Crowdsourcing amounts to what's called a portmanteau — two distinct terms blended in form and meaning to create a third. In this case, the words "crowd" and "outsource" were combined to underscore the narrowing gap between amateurs and professionals due to shared, inexpensive technology. Now, thanks largely to the ubiquity of non-wired and portable networks, professionals in assorted fields can solicit answers to problems from whole groups of people at once and maybe tap a collective wisdom not easily discerned by questioning one person at a time.

A form of crowdsourcing has been used to try solving complex math problems, troubleshoot software, edit literature, search for missing persons, monitor international borders and fund a Broadway play. One blogger even tried it to drum up paint color selections for the inside of her mother's house.

Journalists, too, are warming to the idea of crowdsourcing to help them report the news. As reported in Editor & Publisher, the technique was applied by the Washington Post at the rally by Jon Stewart and Stephen Colbert last month by having rally participants connect through a beta website to share information. The nonprofit, Minnesota-based MinnPost.com has used crowdsourcing to sift for government fraud, among other things.

Meanwhile, the Miami Herald, Charlotte Observer and the online-only ProPublica and St. Louis Beacon are among the news-gathering organizations using something called the Public Insight Network, a sourcing service affiliated with American Public Media that maintains a large network of experts on a variety of subjects.

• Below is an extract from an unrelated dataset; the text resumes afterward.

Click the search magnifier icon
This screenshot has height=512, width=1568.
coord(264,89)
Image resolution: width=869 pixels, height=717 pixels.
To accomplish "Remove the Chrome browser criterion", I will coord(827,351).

Of course, two heads, or for that matter 2,000, are not always better than one, what with the potential for inaccuracy or unreliability inherent in an uncontrolled group. Thus comes the distinction between "bounded" crowdsourcing and "unbounded" crowdsourcing. With the first kind, as exemplified by the Public Insight Network, the "crowd" possesses defined boundaries and its members have specific professional skills. The second kind relies mainly on opinion and the emotion of the moment — good for collecting random YouTube videos of a rally at the National Mall, for example.

Crowdsourcing, as a word and an approach to gathering news, gained considerable traction in 2010. Expect to hear it a lot more — and use it a lot more — in 2011.